Cleft Lip and Palate
Cleft lip and palate is one of the most common congenital craniofacial disorders. 1 in about every 1,000 babies in the United States will be born with a cleft lip, cleft palate or both. Patients born with a cleft deformity might experience problems with feeding, speech, and hearing, as well psychological stresses and issues with social well being secondary to their aesthetic deformity. Dr. Rodman’s combined training in ear, nose and throat as well as craniofacial surgery enables her to address many of the needs of patients born with clefts.
Some of the surgeries a cleft patient may need:
Initial cleft repair:
A cleft lip is usually repaired around 3 months of age and involves at least one night stay in the hospital to ensure the baby is able to feed with a special feeder.
A cleft palate is usually repaired around one year of age and the baby will usually stay several nights in the hospital after this procedure to ensure pain is controlled and the baby is able to eat and drink.

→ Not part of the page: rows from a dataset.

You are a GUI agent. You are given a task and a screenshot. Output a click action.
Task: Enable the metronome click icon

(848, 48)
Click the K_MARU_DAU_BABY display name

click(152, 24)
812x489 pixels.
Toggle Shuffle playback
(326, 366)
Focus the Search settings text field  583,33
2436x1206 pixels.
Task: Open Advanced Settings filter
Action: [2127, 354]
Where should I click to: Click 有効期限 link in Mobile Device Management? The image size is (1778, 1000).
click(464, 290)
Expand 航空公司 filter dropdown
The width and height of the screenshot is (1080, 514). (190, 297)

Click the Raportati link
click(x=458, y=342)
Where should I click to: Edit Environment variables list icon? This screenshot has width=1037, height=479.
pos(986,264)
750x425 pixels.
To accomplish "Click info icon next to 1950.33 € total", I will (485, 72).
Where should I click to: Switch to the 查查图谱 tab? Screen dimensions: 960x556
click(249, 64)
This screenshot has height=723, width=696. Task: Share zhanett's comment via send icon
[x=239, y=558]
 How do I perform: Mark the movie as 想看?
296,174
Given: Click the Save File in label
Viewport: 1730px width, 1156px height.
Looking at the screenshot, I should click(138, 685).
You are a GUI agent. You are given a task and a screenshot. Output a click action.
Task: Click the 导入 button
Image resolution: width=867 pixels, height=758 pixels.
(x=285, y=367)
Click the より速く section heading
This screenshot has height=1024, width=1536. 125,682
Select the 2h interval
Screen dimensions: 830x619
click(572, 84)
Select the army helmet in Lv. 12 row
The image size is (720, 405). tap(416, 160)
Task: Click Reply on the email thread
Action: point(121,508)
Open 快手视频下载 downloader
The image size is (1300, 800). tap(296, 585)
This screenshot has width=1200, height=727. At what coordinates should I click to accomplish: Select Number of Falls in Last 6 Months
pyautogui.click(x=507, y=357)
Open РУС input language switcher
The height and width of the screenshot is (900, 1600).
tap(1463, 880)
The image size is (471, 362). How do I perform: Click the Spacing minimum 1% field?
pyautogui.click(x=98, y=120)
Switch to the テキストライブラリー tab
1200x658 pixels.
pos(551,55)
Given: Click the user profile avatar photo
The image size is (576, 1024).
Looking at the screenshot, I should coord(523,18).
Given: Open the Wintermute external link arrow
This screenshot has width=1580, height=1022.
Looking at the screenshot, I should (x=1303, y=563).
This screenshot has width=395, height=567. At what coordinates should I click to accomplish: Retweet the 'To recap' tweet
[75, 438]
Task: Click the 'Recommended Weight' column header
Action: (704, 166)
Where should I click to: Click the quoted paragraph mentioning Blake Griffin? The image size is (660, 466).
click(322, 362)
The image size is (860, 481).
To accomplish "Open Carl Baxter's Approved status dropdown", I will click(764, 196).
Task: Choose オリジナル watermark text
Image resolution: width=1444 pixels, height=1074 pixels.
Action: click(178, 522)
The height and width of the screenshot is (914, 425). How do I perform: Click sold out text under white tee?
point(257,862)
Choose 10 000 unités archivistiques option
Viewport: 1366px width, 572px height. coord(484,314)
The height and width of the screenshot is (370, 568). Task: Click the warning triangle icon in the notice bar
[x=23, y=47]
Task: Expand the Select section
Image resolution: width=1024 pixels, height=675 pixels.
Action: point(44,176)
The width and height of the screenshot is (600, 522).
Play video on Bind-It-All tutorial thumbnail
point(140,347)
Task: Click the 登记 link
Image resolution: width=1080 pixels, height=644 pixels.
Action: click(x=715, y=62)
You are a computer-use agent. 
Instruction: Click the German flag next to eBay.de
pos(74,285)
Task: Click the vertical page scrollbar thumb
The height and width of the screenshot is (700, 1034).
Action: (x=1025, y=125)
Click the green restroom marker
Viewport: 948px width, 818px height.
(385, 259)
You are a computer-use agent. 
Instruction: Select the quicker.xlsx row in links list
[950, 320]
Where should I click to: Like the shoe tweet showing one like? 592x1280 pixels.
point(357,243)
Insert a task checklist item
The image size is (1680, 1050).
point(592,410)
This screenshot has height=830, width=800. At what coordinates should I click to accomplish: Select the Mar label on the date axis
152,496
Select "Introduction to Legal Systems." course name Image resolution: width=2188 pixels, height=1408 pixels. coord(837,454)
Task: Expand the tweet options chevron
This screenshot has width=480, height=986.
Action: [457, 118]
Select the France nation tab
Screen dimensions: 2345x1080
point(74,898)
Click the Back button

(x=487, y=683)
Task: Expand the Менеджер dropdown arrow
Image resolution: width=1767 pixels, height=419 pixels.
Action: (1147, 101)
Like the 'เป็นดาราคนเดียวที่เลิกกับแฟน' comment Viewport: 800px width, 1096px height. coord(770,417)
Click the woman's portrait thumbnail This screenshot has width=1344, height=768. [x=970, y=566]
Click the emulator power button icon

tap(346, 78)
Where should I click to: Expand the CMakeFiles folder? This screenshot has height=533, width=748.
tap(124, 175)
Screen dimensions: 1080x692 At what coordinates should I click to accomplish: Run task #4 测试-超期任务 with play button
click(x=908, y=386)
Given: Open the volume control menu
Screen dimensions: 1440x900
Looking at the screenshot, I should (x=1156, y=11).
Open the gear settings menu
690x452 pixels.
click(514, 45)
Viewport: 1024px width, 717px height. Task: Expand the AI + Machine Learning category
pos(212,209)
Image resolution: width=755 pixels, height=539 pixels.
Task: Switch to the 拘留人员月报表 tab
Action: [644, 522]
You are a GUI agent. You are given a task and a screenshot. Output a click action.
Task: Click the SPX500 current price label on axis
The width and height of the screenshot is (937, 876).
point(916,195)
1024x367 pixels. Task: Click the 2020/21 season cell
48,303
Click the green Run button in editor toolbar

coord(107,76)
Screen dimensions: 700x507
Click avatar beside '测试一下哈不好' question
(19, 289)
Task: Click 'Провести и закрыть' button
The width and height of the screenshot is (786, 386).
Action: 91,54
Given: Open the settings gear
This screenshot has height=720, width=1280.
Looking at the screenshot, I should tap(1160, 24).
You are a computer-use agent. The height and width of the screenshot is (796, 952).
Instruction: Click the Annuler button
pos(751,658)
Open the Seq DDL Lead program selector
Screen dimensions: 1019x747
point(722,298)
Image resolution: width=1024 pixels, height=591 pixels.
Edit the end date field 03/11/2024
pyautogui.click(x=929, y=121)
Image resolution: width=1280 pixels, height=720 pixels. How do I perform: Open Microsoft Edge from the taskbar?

Ear tubes are needed in most patients with a cleft palate. The muscles of the palate help open the Eustachian tube, which helps regulate pressure in the ears. In patients with a cleft palate, 9 times out of 10 this tube does not work and fluid can build up in the middle ear. A small set of tubes placed in the eardrum can serve as a replacement for the Eustachian tube and help cleft patients with hearing.
Revision Cleft Repair:
The initial cleft repair may not have healed in an optimal way, and the parents or patient may desire a revision. Dr. Rodman generally recommends doing this right before the patient starts elementary school. At this age the patient is generally old enough to cooperate with post operative instructions, and the improvements are made before the patient begins socializing with new classmates. Older children and adults who wish to have a revision may do so at any time.
There are many options in cleft lip revision. In some cases, the entire closure may need to be redone. In other cases, the scar may need partial excision or laser resurfacing. At your consultation, Dr. Rodman will listen to your concerns and work with the patient and family to come up with a solution that serves everyone’s needs.
Alveolar bone graft:
Patients who have a cleft in their gums may need a bone graft to help bridge the gap in the gums and help the teeth to grow in that area. In this surgery, some bone marrow is taken from the patient’s hip bone and placed into the gap to help new bone growth. The timing of this is different for each child, it is done when the patient begins to lose their baby teeth, but before the permanent teeth come in, generally between the ages of 7-10 years old. Children need to stay at least one night in the hospital after this surgery and need about two weeks to recover afterwards. They will need to follow a soft diet and may have some soreness in the hip as they try to get back to activity.
Patients born with a cleft lip will nearly always have a nasal deformity. At the initial cleft lip repair, Dr. Rodman will perform what is called a primary rhinoplasty, which will help improve the appearance of the nose right away. Still, many patients will need more surgery to the nose later in life. Most patients will need surgery to the inside of the nose to help improve breathing and surgery on the outside to help the shape and symmetry of the nostrils. In general, nose surgery, or “definitive rhinoplasty” can be done once the patient has stopped growing, usually between age 16-19 years old.
In some patients born with a cleft palate, problems with speech may occur. Dr Rodman works with several speech therapists to help patients with speaking and articulation. In the case where a speech therapist has done all he or she can, and there is still a problem, surgery may be the next step. The problem is generally a gap at the back of the throat, and the repaired palate is not making contact with the back of the throat. This contact is needed to make certain sounds and to prevent food from coming out the nose when we swallow. There are several options to correct this, and Dr Rodman will help determine which is the best option by looking with a camera at the area.
Dr. Rodman is available to see cleft patients of all ages with all different needs.